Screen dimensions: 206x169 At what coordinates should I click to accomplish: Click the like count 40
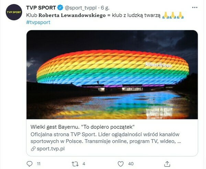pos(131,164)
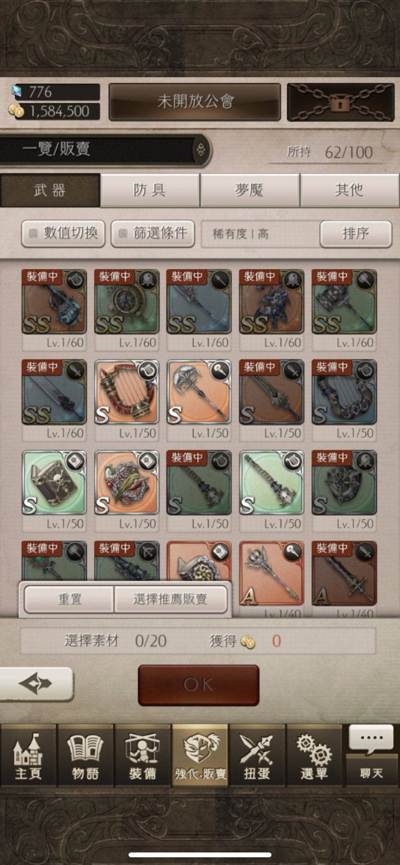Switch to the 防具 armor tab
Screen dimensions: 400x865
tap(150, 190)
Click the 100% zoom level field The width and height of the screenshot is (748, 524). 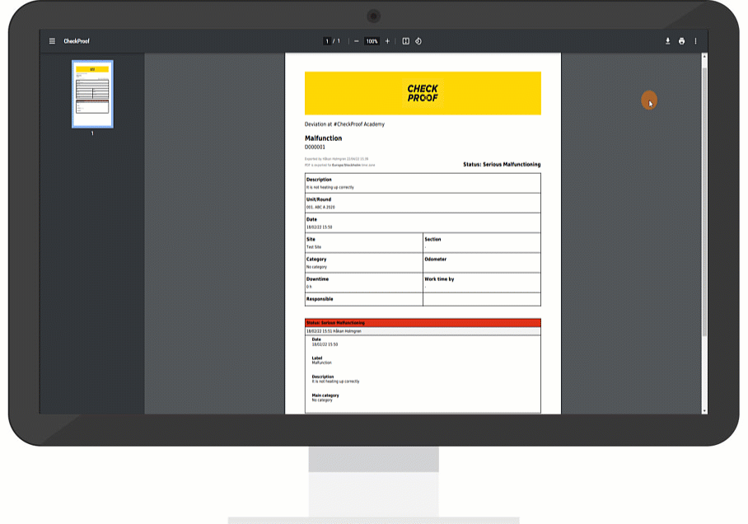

.....

__EXERCISE__
Print all records word for word, no images.

__SOLUTION FOR THIS TASK__
Screen dimensions: 206x169 At what coordinates should I click to accomplish: Click the like count 40
pos(131,164)
Switch to the 防具 armor tab
Screen dimensions: 400x865
tap(150, 190)
Click the 100% zoom level field The width and height of the screenshot is (748, 524). 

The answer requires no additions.